MORE needs to be done to stop pregnant woman from smoking, councillors have said.

The call for greater intervention by the county council came as as the authority's health and overview scrutiny committee discussed a range of "extremely challenging" targets set for health authorities to reduce the number of baby deaths by 2020.

Newer targets also include reducing the number of mothers smoking at birth to less than six per cent by 2022.

Cllr Fran Oborski led the call saying it was "absolutely terrifying" to see so many parents not only smoking whilst pregnant but smoking whilst walking their children to and from school.

"It is just a message that we are not getting across to the people that need to hear it," she said.

"Do they not realise that not only are they harming the baby they are carrying but the child that is stood next to them?"

Cllr Oborski suggested putting up hard-hitting warning signs at the entrances of primary schools to guilt-trip parents - but wondered if that would be inappropriate.

Cllr Paul Tuthill, chairman of the committee, said: "Personally I think we should be putting something like that up.

"People know that smoking is for bad them and I think it's obvious that people want to give it up. The problem is they can't. It's an addiction.

"How do we support people that are addicted and how do we recognise that the addiction is a physical addiction?"

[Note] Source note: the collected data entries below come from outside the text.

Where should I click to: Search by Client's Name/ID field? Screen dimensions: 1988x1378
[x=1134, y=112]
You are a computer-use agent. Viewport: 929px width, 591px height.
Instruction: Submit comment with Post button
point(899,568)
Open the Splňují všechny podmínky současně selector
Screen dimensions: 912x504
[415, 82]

Two-thirds of councillors agreed with Cllr Tuthill that the council should be discouraging smoking in such a blunt way.

Michelle McKay, chief executive of Worcestershire Acute Hospitals NHS Trust, said she encouraged staff to challenge people smoking outside the hospital.

"I come from a county where it is in fact illegal to smoke in a hospital site.

"Staff are encouraged to challenge but they are often met with abuse."